There is something called the Interstate Crosscheck program, which generates master lists of voters in multiple participating states -- and then cross-references similar names registered in more than one state -- to try to identify people attempting voter fraud. They then supply these lists to states so they can go through and purge their voter rolls.
The problem is that this is being administered by people whose motive -- despite what they say -- seems obvious: to gut the lists of those who might tend to vote Democratic. It has been shown that they focus on last names that are common among blacks and Latinos and Asians.
Beyond that, they often just match first and last names and ignore that the middle name or date of birth may be different. What often happens in the states is that the voter registration office will send a post card to the address listed, asking them to contact their office to clarify their data. But, according to this article, the cards often look like the kind of thing that people toss in the trash along with all the other junk mail they receive.
If they do not respond, then they are either dropped from the voting lists, or at best forced to vote a provisional ballot -- and then later have to make a trip to the registration office, along with documents to prove their identity.
“It’s Jim Crow all over again,” says the Rev. Joseph Lowery, who cofounded the Southern Christian Leadership Conference with Martin Luther King, Jr. Lowery, now 93, says he recognizes in the list of threatened voters a sophisticated new form of an old and tired tactic. “I think [the Republicans] would use anything they can find. Their desperation is rising.”In the state of Virginia alone, over 40,000 names have been removed from voting lists, despite the spurious criteria for matching double voters.

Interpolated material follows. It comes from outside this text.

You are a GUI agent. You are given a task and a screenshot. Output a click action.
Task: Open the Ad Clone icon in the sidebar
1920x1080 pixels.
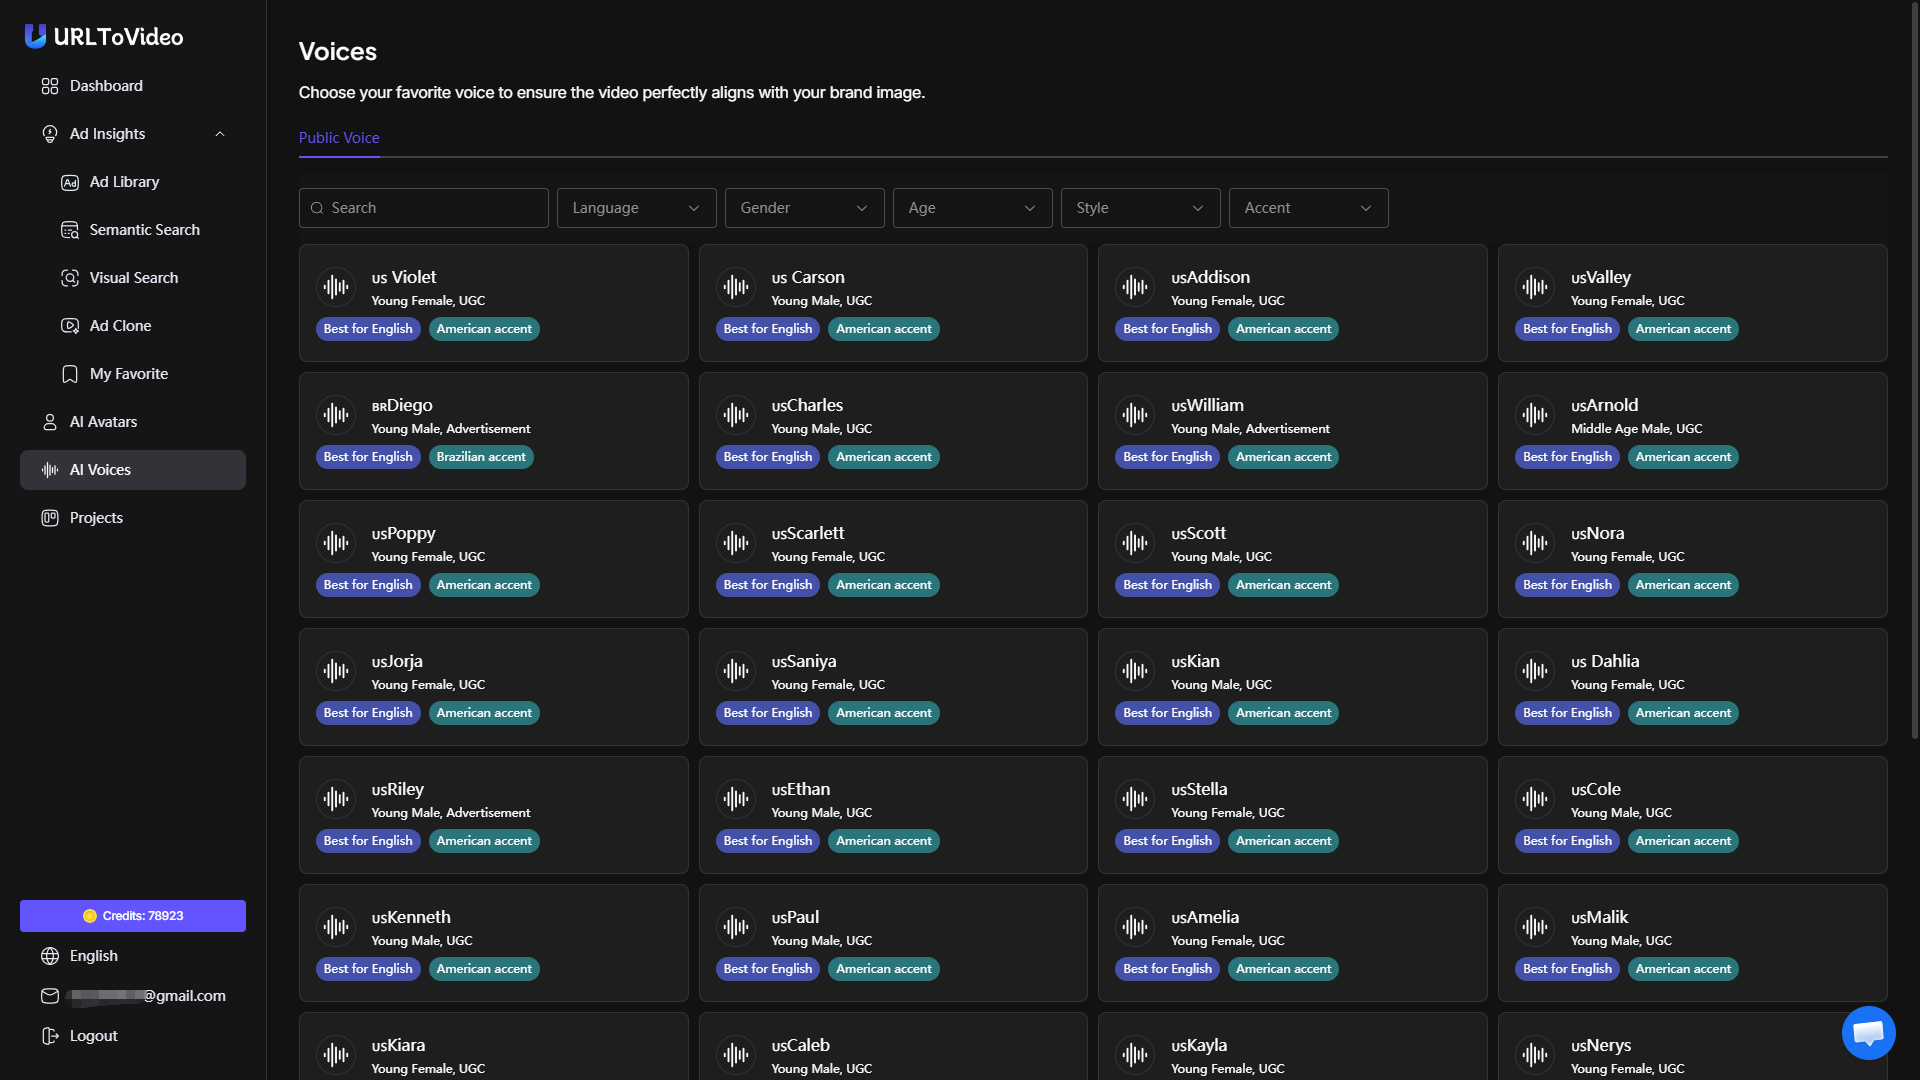point(70,326)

Kansas Secretary of State Kobach, who came to national attention in the debacle about whether he could force the Democratic party to name another candidate after their nominee dropped out, is one of the instigators of the program. When he talks about it, he claims that they match for first, middle, and last names, Jr/Sr, date of birth, and social security number.
In practice, however, names are often marked as suspect simply because they have the same first and last names. John Paul Williams of Alexandria, VA is supposedly the same man as John R. Williams of Atlanta, Georgia. Just imagine how many people in every state are named John Williams.
Al Jazeera America traced some of these supposed same-person pairs and found them to be false matches. But is anyone doing anything about stopping this outright wholesale attempt on the part of Republican state officials to steal the elections?
Even the New Georgia Project, which registered some 80,000 new voters, is still unable to get an accounting from the Georgia Secretary of State for why 40,000 of those voters have not turned up on the voter rolls -- despite suing in court. All he will say is that they have processed all the registration forms that were correctly filled out.
Forget the painstaking work of tracking all this and undoing all of the false strikes from voters lists. Just think, for a moment. Why would anyone go to all the trouble, not only to register to vote in two different states, but also plan to actually vote in two different states? Does any individual expect that his one vote is that crucial to the outcome that it's worth all that?
This is all just a bunch of Bull-hocky (to use Rachel Maddow's favorite euphemism). But the Republicans' motive is as serious as sin. These perfidious purges could sway the elections in close states.
Even more reason we have to get every vote to the polls with an unprecedented number of toss-up races for the senate -- and therefore who controls the agenda and the committees -- is at stake.